Enquanto o governo paulista aposta em obras de transposição entre rios e represas para evitar o colapso no abastecimento de água da Grande São Paulo, professores da Escola Politécnica da Universidade de São Paulo (Poli-USP) afirmam que as soluções para a crônica escassez hídrica na região são mais simples e estão mais próximas do que os novos mananciais explorados pela Companhia de Saneamento Básico do Estado de São Paulo (Sabesp).
As propostas vão da implementação ou ampliação de soluções já conhecidas, como água de reúso para consumo humano, abertura de poços artesianos pelo setor privado e estímulo ao uso racional da água, até a criação de um engenhoso sistema reversível de água na Usina Henry Borden, em Cubatão, para equacionar um antigo impasse em torno do uso da Represa Billings para abastecimento e geração de energia.
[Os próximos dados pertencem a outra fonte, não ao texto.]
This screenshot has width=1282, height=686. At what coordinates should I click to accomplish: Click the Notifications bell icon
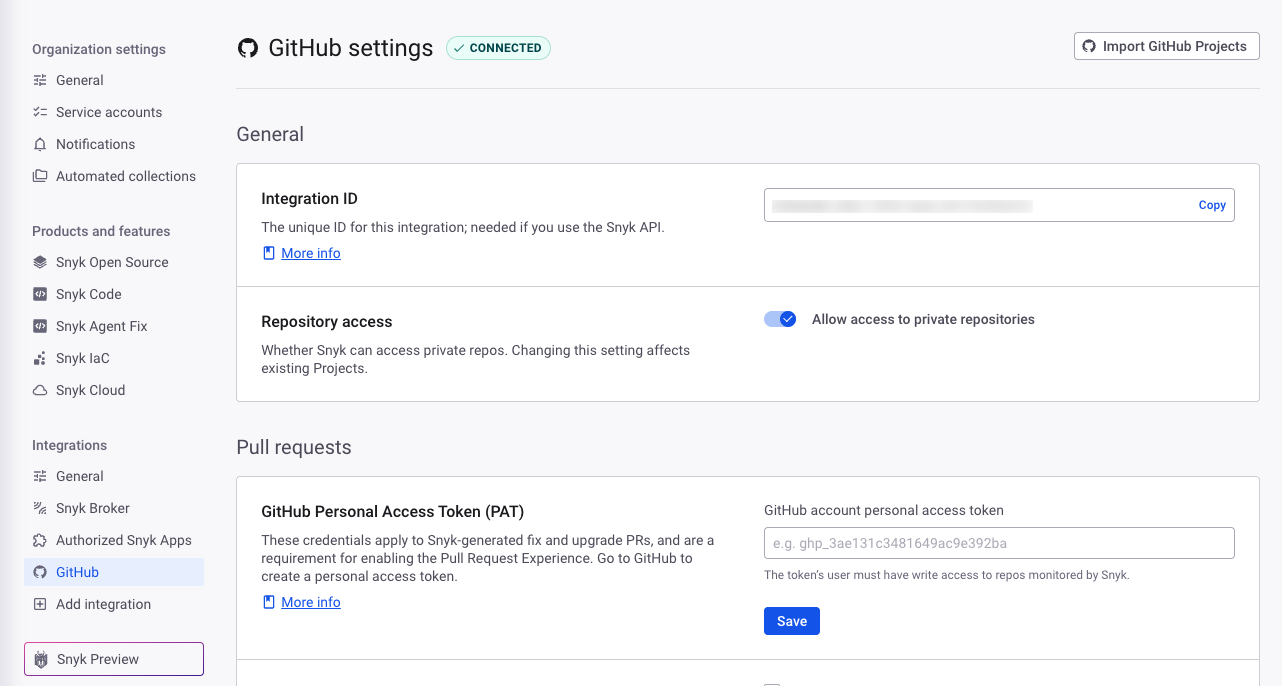pyautogui.click(x=40, y=144)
Das quatro ideias, apenas a que envolve a Henry Borden nunca foi considerada publicamente pelo governo. Um programa para incentivar a redução do consumo e a migração de consumidores para água subterrânea já foram adotados após o início da crise, mas ainda de forma limitada e provisória em relação ao que propõem os engenheiros. Já a construção de estações de água de reúso chegou a ser anunciada para este ano pela Sabesp, mas foi adiada.
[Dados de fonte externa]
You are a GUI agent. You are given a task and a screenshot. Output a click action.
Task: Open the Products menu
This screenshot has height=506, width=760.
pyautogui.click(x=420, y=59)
“As duas grandes obras da Sabesp, o Sistema São Lourenço e a transposição do Paraíba do Sul, vão custar R$ 4 bilhões para trazer mais 10 mil litros por segundo. Com metade do valor dá para produzir o mesmo volume de água de reúso na ETE (Estação de Tratamento de Esgoto) Barueri e levar para o Sistema Cantareira por uma adutora de 27 km, misturando com a água bruta da represa ”, afirma o diretor do Centro Internacional de Referência em Reúso de Água (Cirra), Ivanildo Hespanhol.
Segundo ele, só nas cinco estações de esgoto da Sabesp na Grande São Paulo seria possível produzir ao menos 16 mil l/s de água de reúso, mais do que o Cantareira hoje (13,2 mil l/s). Hespanhol afirma que já é possível alcançar uma qualidade suficiente para jogar a água direto na rede (reúso potável direto), mas a prática ainda não é regulamentada no Brasil. “Temos uma completa ausência de normas, e os padrões de potabilidade inviabilizam o reúso”, afirma ele.
Subterrâneo. Já o vice-diretor do Centro de Pesquisas de Águas Subterrâneas, Ricardo Hirata, destaca que outros 10 mil l/s de água que estão estocados debaixo da terra poderiam ser aproveitados na rede pública. Para isso, propõe um programa de incentivo do governo para que o setor privado invista na abertura planejada de mais 12 mil poços artesianos legalizados. Hoje, 60% dos poços na região são clandestinos.
“A água subterrânea já é o quarto principal manancial da região metropolitana e estudos mostram que ainda há mais 10 mil litros por segundo possíveis de serem explorados. É um recurso essencial e subaproveitado. Seria interessante para o bem público rever a ideia de que os poços são concorrentes da Sabesp e passar a incentivá-los de forma legal”, afirma.
Billings. Já para o professor Sadalla Domingos, a saída passa pela resolução de um antigo impasse envolvendo o uso da Billings para abastecimento e geração de energia. Ele propõe tornar a hidrelétrica Henry Border, no pé da Serra do Mar, em Cubatão, em uma usina reversível, onde a água usada para produzir energia durante o dia seria bombeada de volta para a represa à noite, poupando até 7,5 mil l/s. “Isso permitiria o uso pleno da capacidade da Henry Border e também o abastecimento de água, uma solução que abarca os usos diversos.”
O professor Orestes Gonçalves, por sua vez, defende um controle maior da demanda por meio da criação de um programa de uso racional da água, já feito em repartições públicas, para todos os condomínios particulares, incentivando, com isenções fiscais, a troca de equipamentos como chuveiros, vasos sanitários e torneiras por modelos mais econômicos. Na USP, o consumo caiu 52% desde 1998. Em Nova York, um programa semelhante resultou na economia de 4 mil l/s. “É preciso aproveitar o momento para transformar isso em uma política pública”, afirma.